Pengambilan keputusan yang bersifat apostriori didalam Islam menurut Hadari adalah:
a) Ijma’
Ijma memiliki arti permufakatan, persetujuan dan persesuaian pendapat. Dengan demikian Ijma; adalah persetujuan di antara para ulama Islam di masa sahabat-sahabat Rasullah SAW. Pendapat tersebut terutama berasal dari Imam Hambali dan Imam Hanafiah, yang hanya menerima Ijma’ sampai pada masa sahabat yang empat (khalifahu Rasyiddin).

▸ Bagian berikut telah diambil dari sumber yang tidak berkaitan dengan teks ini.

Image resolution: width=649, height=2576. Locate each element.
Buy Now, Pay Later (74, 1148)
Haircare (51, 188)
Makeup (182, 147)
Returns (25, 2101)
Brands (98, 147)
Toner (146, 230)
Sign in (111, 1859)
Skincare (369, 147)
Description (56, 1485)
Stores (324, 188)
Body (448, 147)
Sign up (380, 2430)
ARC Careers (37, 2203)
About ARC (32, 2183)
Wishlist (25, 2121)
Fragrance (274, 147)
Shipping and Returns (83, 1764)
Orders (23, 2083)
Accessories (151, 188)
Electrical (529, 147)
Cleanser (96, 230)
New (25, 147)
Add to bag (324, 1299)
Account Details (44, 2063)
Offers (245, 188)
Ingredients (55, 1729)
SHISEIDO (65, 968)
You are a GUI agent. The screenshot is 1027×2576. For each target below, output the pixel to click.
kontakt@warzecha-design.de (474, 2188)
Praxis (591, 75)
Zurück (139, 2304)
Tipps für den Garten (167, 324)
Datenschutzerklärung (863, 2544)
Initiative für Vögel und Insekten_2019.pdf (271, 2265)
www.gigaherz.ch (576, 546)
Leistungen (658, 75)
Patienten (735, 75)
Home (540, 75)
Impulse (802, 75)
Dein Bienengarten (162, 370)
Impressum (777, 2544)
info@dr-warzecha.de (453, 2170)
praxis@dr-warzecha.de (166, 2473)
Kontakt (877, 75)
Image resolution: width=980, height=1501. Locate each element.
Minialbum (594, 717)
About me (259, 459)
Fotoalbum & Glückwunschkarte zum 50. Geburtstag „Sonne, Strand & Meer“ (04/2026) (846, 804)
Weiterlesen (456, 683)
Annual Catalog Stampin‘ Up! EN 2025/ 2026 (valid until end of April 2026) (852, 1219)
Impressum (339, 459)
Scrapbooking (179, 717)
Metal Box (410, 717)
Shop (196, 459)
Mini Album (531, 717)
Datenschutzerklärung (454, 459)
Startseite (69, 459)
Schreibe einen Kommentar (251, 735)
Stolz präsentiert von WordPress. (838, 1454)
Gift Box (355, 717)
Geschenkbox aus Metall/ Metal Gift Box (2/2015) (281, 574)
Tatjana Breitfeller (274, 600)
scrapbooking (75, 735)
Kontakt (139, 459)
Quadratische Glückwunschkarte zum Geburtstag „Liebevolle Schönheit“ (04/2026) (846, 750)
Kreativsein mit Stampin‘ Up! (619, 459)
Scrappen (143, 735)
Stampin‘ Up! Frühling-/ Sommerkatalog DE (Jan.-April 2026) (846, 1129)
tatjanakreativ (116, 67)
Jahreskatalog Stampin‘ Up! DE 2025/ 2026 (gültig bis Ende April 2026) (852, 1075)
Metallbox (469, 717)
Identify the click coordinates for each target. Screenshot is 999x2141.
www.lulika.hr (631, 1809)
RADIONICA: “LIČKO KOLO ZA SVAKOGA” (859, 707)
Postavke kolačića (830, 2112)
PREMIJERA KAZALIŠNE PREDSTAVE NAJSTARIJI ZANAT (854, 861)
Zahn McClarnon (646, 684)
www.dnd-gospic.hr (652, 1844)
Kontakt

Dikatakannya :“ barang siapa mendakwa Ijma’ sesudah sahabat adalah kedustaan semata.” Imam Hambali berpegang pada Ijma’ berkenaan dengan sesuatu yang paling bermanfaat bagi masyarakat. Sedang Imam hanafi berpegang pada pendirian bahwa Ijma’ harus sesuatu yang baik dan dapat di terima oleh akal. Namun kedua Imam itu sepakat bahwa sumbernya harus bersandar pada Al-Qur’an dan Hadist.
b) Qiyas
Qiyas pada dasarnya membandingkan atau menyamakan. Pengertian Qiyas yang lebih luas adalah menyatakan suatu (hukum) yang ada nashnya di dalam Al-Qur’an dan Hadits, karena ada ‘illat persamaannya. Pengertian Qiyas yang lain adalah menghubungkan suatu perkara yang didiamkan oleh syar’ dengan yang di nashkan pada hukum, karena ‘illat yang sama antara keduanya.
c) Taqlid
Dalam proses pengambilan keputusan, Islam mengenal juga bentuk Taqlid. Taqlid berarti menerima, mengambil perkataan atau pendapat orang lain yang tidak ada hujjah (alasannya) dari Al-Qur’an dan Hadits. Pengertian lain mengatakan Taqlid adalah mengikuti orang yang terhormat atau dipercaya dalam suatu hukum, dengan tidak memeriksa lagi benar atau salahnya, baik atau buruknya, manfaat atau mudaratnya hukum itu.
d) Ittiba’
Ittiba’ berarti mengikuti dan menurut segala yang di perintahkan, yang dilarang dan yang dibenarkan Rasullah SAW. Dengan kata lain Ittiba’ adalah mengerjakan agama dengan mengikuti segala sesuatu yang pernah di terangkan atau dicontohkan Rasullah SAW, baik berupa perintah atau larangan maupun yang dibenarkannya.
e) Ijtihad
Ijtihad sebagai proses pengambilan keputusan apostriori berarti usaha yang sungguh-sungguh samapai menghabiskan kesanggupan seorang faqih (ahli hukum agama) dalam menyelidiki dan memeriksa keterangan dalam Al-Qur’an dan Hadits, untuk memperoleh atau menghasilakan sangkaan menetapkan hukum syara’ yang diamalkan dengan jalan mengeluarkan hukum dari kedua sumber tersebut.